Wybrany fragment:

Twierdza wyobraźni

Fot. Klaudia Bochenek
Fot. Klaudia Bochenek
Nie szukaj skarbu w nyskich fortach. To one nim są.

Tropiciele tajemnic rozkuwają kilofami nyskie fortyfikacje. Mają nadzieję, że znajdą w nich bursztynową komnatę albo tajną fabrykę Hitlera.

Z forum internetowego Wirtualnej Nysy: (Bati) - Z kumplami zwiedziliśmy chyba wszystkie korytarze, nawet takie, gdzie było niewiele miejsca i groziło za- waleniem. Raz nawet było głośno o nas w gazetach, gdyż zjechało się pełno straży, policji i pogotowia, bo kumpel myślał że nas przysypało (pozdrawiam Gucia!)...

Nie wszyscy poszukiwacze mieli tyle szczęścia. Kilkadziesiąt lat temu w podziemne lochy wybrali się młodzi chłopcy. Szukano ich miesiącami. Kiedy już wszyscy zapomnieli o zaginięciu dzieciaków, w jednym z fortecznych korytarzy znaleziono ich kości.

- Penetrowanie twierdzy przeważnie źle się kończy. Było kilku śmiałków, którzy próbowali wykraść fortom ich tajemnicę. Wszyscy zginęli w niewyjaśnionych okolicznościach - opowiada Marek Szczerski, strażnik nyskich fortyfikacji i szef stowarzyszenia miłośników tamtejszej twierdzy. - Dlatego sam przestałem węszyć. Licho nie śpi...

Szczerski przypomina sobie, że niespełna 10 lat temu po twierdzy kręcił się pan Adam ze Śląska. Był bezdomny, toteż nikogo nie dziwiła jego stała obecność na fortach. Z powodu nadmiaru wolnego czasu zwiedzał swoje miejsce zamieszkania i ciągle szukał. W swoich spacerach zapędzał się coraz głębiej w korytarze obwarowań, w podziemne tunele.

- Ponoć widział bursztynową komnatę - Szczerski ścisza głos i prowadzi po forcie Prusy. Największym z całej twierdzy. - Niedługo po tym jak mu się objawiła, zginął gdzieś na twierdzy.
Parne południe. Szczerski mruży powieki od słońca. Pokazuje obwarowania z 1741 roku, których budowę zainicjował król pruski Fryderyk II. Wykonawstwo zlecił inżynierowi Kornelowi Walrawe. Jego zadaniem było stworzenie ze stolicy księstwa biskupiego najmocniejszej twierdzy w tym rejonie Prus.

W jej murach więziony był twórca Deklaracji praw człowieka i obywatela markiz de la Fayette (XVIII w.), a w czasie I wojny światowej - młody kapitan Charles de Gaulle, późniejszy prezydent Francji. W korytarzach panuje przyjemny chłód. Dziś jedyni lokatorzy to nietoperze, które bez specjalnego pozwolenia wprowadziły się na forty. Od kilku lat mieszkają tu, wychowują potomstwo, a nocami straszą tubylców.

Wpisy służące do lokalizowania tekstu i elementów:

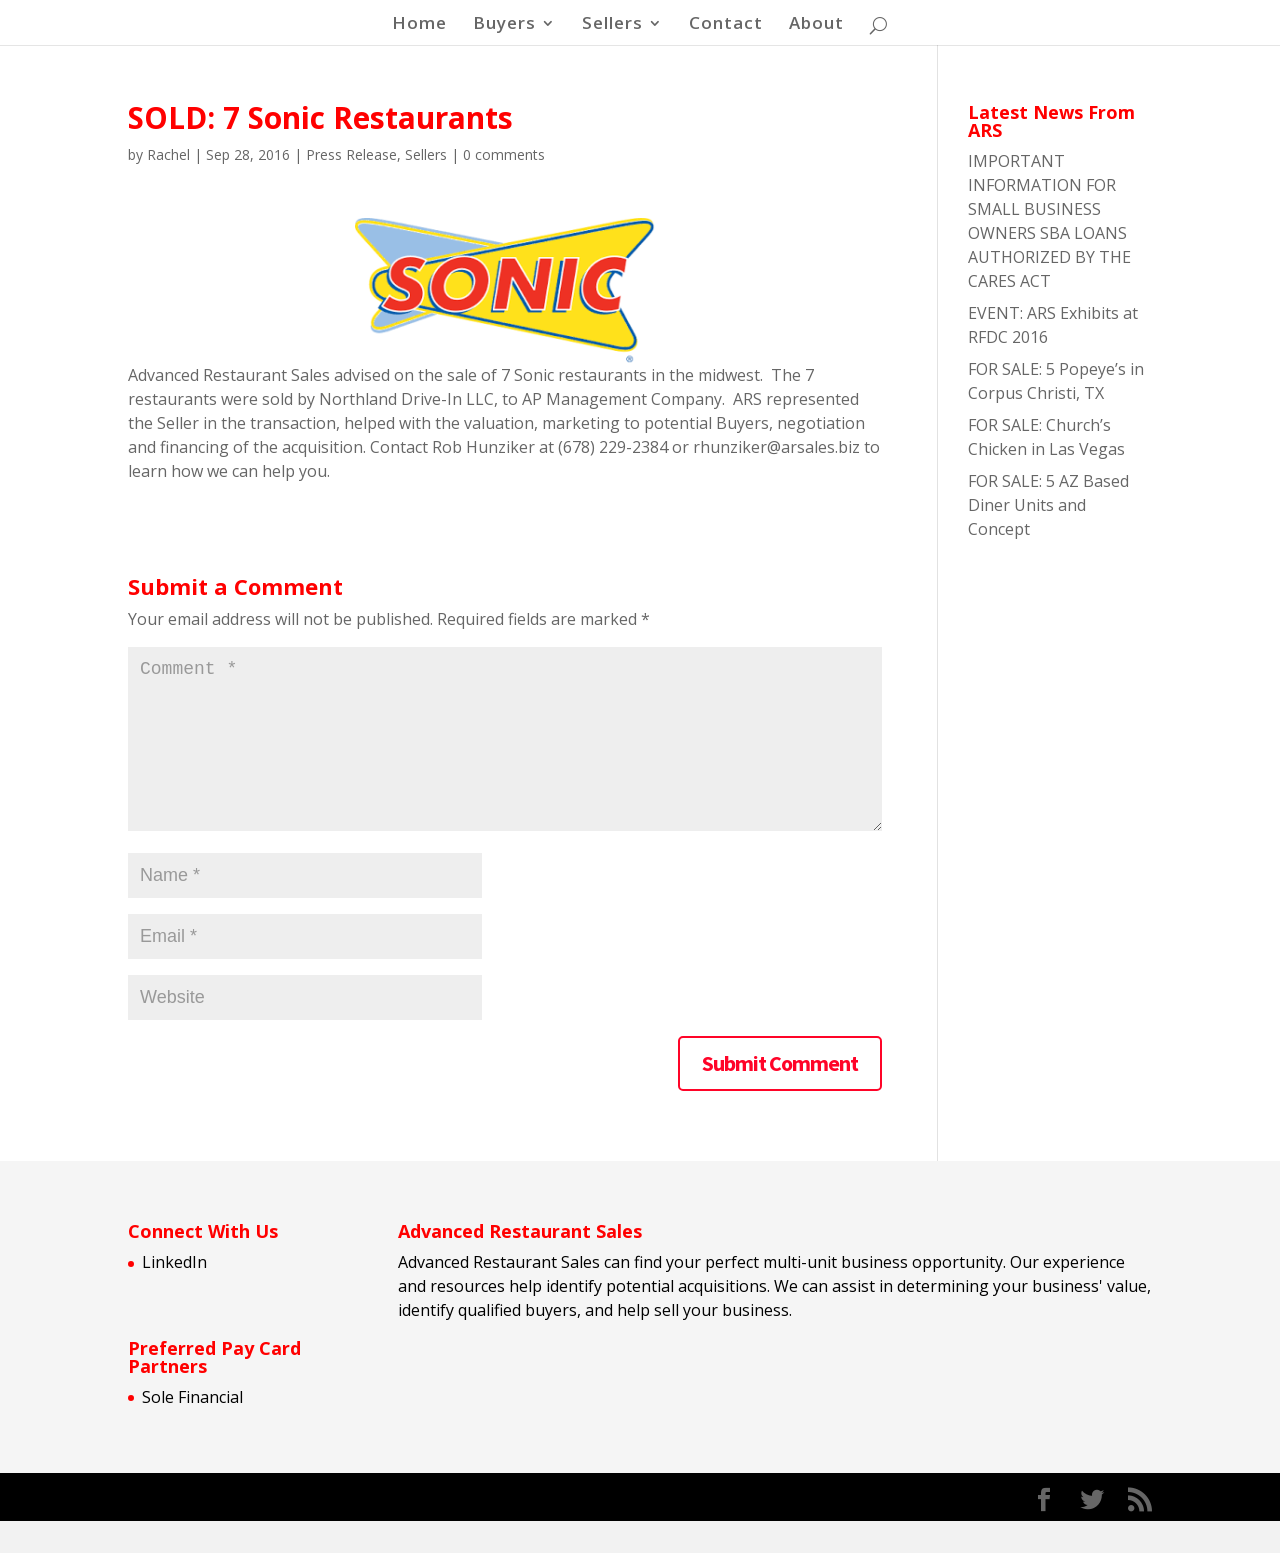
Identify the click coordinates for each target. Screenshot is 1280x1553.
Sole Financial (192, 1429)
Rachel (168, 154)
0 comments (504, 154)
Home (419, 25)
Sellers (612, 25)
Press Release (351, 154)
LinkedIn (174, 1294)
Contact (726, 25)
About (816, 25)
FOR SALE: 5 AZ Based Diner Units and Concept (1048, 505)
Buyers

Polecenia:
**A.** Proszę ułożyć wszystkie wiersze wpisów jako tabelę Markdown z kolumnami „Nr” i „Wiersz”, pomijając puste wiersze. Obrazy należy pominąć w odpowiedzi.
**B.** Proszę podjąć tekst o twierdzy w Nysie i napisać jego dalszy ciąg, zaczynając po ostatnim zamieszczonym zdaniu.
Tekst i wpisy nie mają ze sobą żadnego związku.

Rozwiązania zadań:
**A.**
| Nr | Wiersz |
|---|---|
| 1 | Identify the click coordinates for each target. Screenshot is 1280x1553. |
| 2 | Sole Financial (192, 1429) |
| 3 | Rachel (168, 154) |
| 4 | 0 comments (504, 154) |
| 5 | Home (419, 25) |
| 6 | Sellers (612, 25) |
| 7 | Press Release (351, 154) |
| 8 | LinkedIn (174, 1294) |
| 9 | Contact (726, 25) |
| 10 | About (816, 25) |
| 11 | FOR SALE: 5 AZ Based Diner Units and Concept (1048, 505) |
| 12 | Buyers |

**B.**
- Nie wiadomo, czy to tylko nietoperze. Chociaż sam nie widziałem, to niewykluczone, że są tu jakieś duchy - zastanawia się pan Marek. - Może dusze umarłych błąkają się i coś chcą nam powiedzieć.

- Spędziłem na fortach noc w oczekiwaniu na ducha la Fayette'a - opowiada Kazimierz Staszków, nyski tropiciel śladów historii. - Czy spotkałem go? Niech to pozostanie moją tajemnicą. Powiem tylko tyle, że rano wiedziałem już, gdzie szukać listu, który markiz napisał w forcie Prusy do Stanisława Augusta Poniatowskiego. Jak tylko go znajdę, to zrobię fotokopię i przywiozę ją do Nysy.

Z forum: (Bandi) - To ja też mam zagadkę - w jednym z korytarzy fortu Prusy są 2 studnie - ich otwory są na poziomie chodnika, nie wystają ponad podłogę. Są w odległości kilku metrów, ale w jednej jest pełno wody, zaś druga jest zupełnie pusta... Próbowaliśmy wyjaśnić tę zagadkę, ale nic z tego nie wyszło...

Adam, bezdomny ze Śląska, tajemnicy do grobu ze sobą nie zabrał. Zdradził ją znajomemu z Poznania.
- Opowiada mi potem, że Adam wziął go ze sobą na spacer po podziemiach - mówi Szczerski. - Szli tunelami pół godziny. Adam założył mu worek na głowę, aby ten nie zapamiętał drogi. Z późniejszych opowieści poznaniaka wynika, że czterokrotnie skręcali w owych podziemiach, by później przejść tunelem pod rzeką. Aż do fortu wodnego nad Bielawką. Tam Adam zostawił na chwilę kolegę, wziął poniemiecki ponton i na chwilę gdzieś zniknął. Po powrocie trzymał w ręce sztabkę złota z hakenkreutzem.

- Ten znajomy później twardo pilnował tego wodnego fortu - mówi Szczerski. - Nie dało się go stamtąd na krok odciągnąć. Jakiś czas później słuch o nim zaginął.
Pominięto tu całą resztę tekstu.